**Textauszug:**

*****

Es sind wieder hunderte von Mitglieder mit ihren Familien nach Völs gekommen um gemeinsam den Tag der Arbeit zu begehen.
Tony Tschenett hat in seinem Referat zum Thema dann auch nicht mit Kritik an Politik und Wirtschaft gespart.
Nachstehend veröffentlichen wir Auszüge aus seinem Referat
„An diesem für uns Arbeitnehmer so historischen Tag ist es für mich ein alljährlicher Höhepunkt, euch hier in Völs am Tag der Arbeit begrüßen zu dürfen. Ein Tag, der in erster Linie für die arbeitende Bevölkerung gedacht war – meines Erachtens aber auch ein Tag der Rentner, der Jugend, sowie der Familien ist. Unser heuriges Motto – welches sich übrigens nicht nur auf die heutige Feier beschränkt – sondern uns das ganze Jahr, auch beim anstehenden Kongress im Herbst begleiten wird, nämlich „Stärke zeigen“, hätten wir treffender nicht auswählen können. Denn nur, wenn wir „Stärke zeigen“, schaffen wir es Südtirol auch sozialer zu gestalten.

*****

**Material erkunden:**
1. Übersetzen Sie den folgenden Satz aus dem Textauszug ins Englische: „Tony Tschenett hat in seinem Referat zum Thema dann auch nicht mit Kritik an Politik und Wirtschaft gespart.“
2. Zählen Sie alle Gruppen auf, denen der Tag der Arbeit laut dem Redner im Textauszug gilt.
3. Schreiben Sie den Abschnitt des Textauszugs ab, der mit den Worten beginnt, die „Nachstehend veröffentlichen wir“ enthalten, und mit „sozialer zu gestalten.“ schließt.

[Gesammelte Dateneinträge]

*****

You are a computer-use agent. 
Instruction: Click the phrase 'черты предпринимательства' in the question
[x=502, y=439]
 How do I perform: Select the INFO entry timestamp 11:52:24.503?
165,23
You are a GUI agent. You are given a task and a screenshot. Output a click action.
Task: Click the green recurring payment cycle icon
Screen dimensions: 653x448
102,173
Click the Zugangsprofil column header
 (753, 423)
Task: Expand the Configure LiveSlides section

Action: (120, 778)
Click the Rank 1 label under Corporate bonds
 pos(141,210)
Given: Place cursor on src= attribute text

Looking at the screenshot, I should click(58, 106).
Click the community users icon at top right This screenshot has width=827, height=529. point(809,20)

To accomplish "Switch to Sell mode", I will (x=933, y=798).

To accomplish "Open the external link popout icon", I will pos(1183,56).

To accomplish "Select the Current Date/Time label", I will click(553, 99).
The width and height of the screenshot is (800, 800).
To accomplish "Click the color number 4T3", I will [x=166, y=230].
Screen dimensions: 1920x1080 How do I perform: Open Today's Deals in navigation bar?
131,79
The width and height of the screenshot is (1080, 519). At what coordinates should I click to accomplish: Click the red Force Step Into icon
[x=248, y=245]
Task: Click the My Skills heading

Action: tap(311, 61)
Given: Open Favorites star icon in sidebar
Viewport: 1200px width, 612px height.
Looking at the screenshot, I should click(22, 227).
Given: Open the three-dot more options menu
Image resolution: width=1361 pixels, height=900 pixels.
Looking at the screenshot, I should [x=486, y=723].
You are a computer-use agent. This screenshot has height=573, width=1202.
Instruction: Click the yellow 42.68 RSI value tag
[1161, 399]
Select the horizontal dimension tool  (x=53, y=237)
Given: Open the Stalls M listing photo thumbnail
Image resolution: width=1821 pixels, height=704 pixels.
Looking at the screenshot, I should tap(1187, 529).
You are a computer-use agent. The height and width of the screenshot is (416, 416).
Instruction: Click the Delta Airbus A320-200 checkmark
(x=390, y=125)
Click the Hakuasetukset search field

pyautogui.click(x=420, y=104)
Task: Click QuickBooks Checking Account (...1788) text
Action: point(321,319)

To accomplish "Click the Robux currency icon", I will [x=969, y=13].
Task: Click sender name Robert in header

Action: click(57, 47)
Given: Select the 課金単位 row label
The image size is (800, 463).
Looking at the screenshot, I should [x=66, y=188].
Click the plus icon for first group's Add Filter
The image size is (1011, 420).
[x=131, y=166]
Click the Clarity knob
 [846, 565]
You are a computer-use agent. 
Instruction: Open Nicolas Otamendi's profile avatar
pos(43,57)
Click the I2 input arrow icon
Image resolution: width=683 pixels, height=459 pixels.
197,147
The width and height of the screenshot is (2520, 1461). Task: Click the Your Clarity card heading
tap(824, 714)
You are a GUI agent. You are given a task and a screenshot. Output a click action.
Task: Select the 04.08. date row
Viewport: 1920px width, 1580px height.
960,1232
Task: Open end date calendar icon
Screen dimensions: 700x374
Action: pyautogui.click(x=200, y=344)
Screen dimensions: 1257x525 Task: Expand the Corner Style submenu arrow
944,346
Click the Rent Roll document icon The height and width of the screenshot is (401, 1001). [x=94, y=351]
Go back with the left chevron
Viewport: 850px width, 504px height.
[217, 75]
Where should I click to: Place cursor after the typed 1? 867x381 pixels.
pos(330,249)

*****

**Ergebnisse je Aufgabe:**
1. In his speech on the topic, Tony Tschenett then did not hold back on criticism of politics and business either.

2.
- die arbeitende Bevölkerung
- die Rentner
- die Jugend
- die Familien

3.
Nachstehend veröffentlichen wir Auszüge aus seinem Referat
„An diesem für uns Arbeitnehmer so historischen Tag ist es für mich ein alljährlicher Höhepunkt, euch hier in Völs am Tag der Arbeit begrüßen zu dürfen. Ein Tag, der in erster Linie für die arbeitende Bevölkerung gedacht war – meines Erachtens aber auch ein Tag der Rentner, der Jugend, sowie der Familien ist. Unser heuriges Motto – welches sich übrigens nicht nur auf die heutige Feier beschränkt – sondern uns das ganze Jahr, auch beim anstehenden Kongress im Herbst begleiten wird, nämlich „Stärke zeigen“, hätten wir treffender nicht auswählen können. Denn nur, wenn wir „Stärke zeigen“, schaffen wir es Südtirol auch sozialer zu gestalten.